25 June 2025

Cemiplimab boosts survival in high-risk skin cancer

Research Skin cancer

Adjuvant cemiplimab significantly improves disease-free survival in patients with resected cutaneous squamous-cell carcinoma.


Adjuvant cemiplimab significantly improves disease-free survival in patients with resected cutaneous squamous-cell carcinoma at high risk for recurrence, a pivotal phase 3 randomised clinical trial has demonstrated.

The C-POST trial (NCT03969004) provides strong evidence supporting the integration of systemic immunotherapy into the adjuvant treatment paradigm for this patient population.

The results have been published in the New England Journal of Medicine.

“Adjuvant cemiplimab therapy led to longer disease-free survival than placebo among patients at high risk for recurrence of cutaneous squamous-cell carcinoma,” the authors concluded.

Patients with high-risk CSCC, particularly those with nodal involvement or aggressive local features, face substantial risk of recurrence despite surgery and postoperative radiotherapy.

Until now, no systemic adjuvant therapy had been conclusively proven to improve outcomes in this setting.

The multi-centre trial enrolled 415 patients with locally advanced or regionally metastatic CSCC who had undergone surgical resection and post-operative radiotherapy. Participants were stratified based on high-risk features, including:

  • Nodal criteria: ≥3 involved lymph nodes or extracapsular extension with ≥20 mm nodal diameter.
  • Non-nodal criteria: in-transit metastases, bone-invasive T4 lesions, perineural invasion, or recurrent tumours with additional risk features.

Patients were excluded if they had concurrent cancer (other than localised cutaneous squamous-cell carcinoma and certain low-risk diagnoses that were permitted according to the protocol); had received a solid-organ or stem-cell transplant previously; had clinically significant autoimmune disease or had received any previous immunotherapy for cutaneous squamous-cell carcinoma.

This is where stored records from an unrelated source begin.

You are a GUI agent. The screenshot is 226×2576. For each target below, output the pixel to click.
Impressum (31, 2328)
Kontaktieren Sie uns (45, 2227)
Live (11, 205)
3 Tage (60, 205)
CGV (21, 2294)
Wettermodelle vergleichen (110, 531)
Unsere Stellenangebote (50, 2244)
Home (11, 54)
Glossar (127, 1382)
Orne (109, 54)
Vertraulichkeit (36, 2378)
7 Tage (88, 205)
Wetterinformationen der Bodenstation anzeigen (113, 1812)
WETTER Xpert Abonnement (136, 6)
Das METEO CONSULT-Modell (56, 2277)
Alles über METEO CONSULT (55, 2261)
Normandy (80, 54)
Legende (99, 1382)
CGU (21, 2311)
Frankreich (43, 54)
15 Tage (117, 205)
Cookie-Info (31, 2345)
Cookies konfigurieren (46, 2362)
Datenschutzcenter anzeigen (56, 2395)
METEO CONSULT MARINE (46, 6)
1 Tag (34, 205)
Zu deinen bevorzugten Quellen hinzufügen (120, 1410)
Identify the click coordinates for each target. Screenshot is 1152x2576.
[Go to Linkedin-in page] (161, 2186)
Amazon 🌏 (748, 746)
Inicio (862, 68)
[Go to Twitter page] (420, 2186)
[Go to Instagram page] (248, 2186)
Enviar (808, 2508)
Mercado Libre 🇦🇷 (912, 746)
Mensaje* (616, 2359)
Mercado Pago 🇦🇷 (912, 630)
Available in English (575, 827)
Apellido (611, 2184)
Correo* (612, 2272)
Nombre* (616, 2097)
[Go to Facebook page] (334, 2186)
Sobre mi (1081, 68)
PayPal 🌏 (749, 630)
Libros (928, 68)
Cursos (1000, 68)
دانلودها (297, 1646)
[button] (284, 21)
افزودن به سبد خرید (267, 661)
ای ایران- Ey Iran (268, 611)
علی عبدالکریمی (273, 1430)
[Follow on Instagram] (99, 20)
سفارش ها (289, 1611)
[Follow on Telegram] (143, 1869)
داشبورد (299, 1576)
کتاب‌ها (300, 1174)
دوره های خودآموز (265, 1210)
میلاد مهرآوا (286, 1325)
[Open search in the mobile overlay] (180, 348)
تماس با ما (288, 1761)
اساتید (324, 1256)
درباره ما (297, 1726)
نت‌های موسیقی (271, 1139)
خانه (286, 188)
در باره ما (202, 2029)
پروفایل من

Patients were randomised in a 1:1 fashion to receive adjuvant cemiplimab (350 mg) or placebo, administered intravenously every three weeks for 12 weeks, followed by a dose increase to 700 mg administered every six weeks for up to 36 weeks (≤48 weeks total).

The primary end point was disease-free survival. Secondary end points included freedom from loco-regional recurrence, freedom from distant recurrence and safety.

Cemiplimab was superior to placebo with respect to disease-free survival (24 versus 65 events; hazard ratio for disease recurrence or death, 0.32; 95% confidence interval [CI], 0.20 to 0.51). The estimated 24-month disease-free survival was 87.1% (95% CI, 80.3 to 91.6) with cemiplimab and 64.1% (95% CI, 55.9 to 71.1) with placebo.

Cemiplimab led to lower risks of locoregional recurrence (9 events versus 40 with placebo; hazard ratio, 0.20; 9% CI, 0.09 to 0.40) and distant recurrence (10 versus 26 events; hazard ratio, 0.35; 95% CI, 0.17 to 0.72).

Adverse events of grade 3 or higher occurred in 23.9% of the patients who received cemiplimab and in 14.2% of those who received placebo; discontinuation due to adverse events occurred in 9.8% and 1.5%, respectively.

These results suggested that cemiplimab, an anti–PD-1 monoclonal antibody, offered a substantial disease-free survival benefit in a population with historically limited treatment options beyond surgery and radiotherapy. While the safety profile is consistent with known immune-related toxicities, the overall tolerability supported its use in appropriately selected patients.

The authors acknowledged a limitation of the C-POST trial was that it was not designed to formally investigate differences in efficacy and safety between the two dose regimens in the trial.

“However, this trial provides randomised data regarding the standard administration regimen (every three weeks only) and a regimen with an extended administration interval (start at every three weeks, with a switch to every six weeks),” they wrote.

“The trial results indicated that both regimens prolonged disease-free survival and had similar safety profiles.”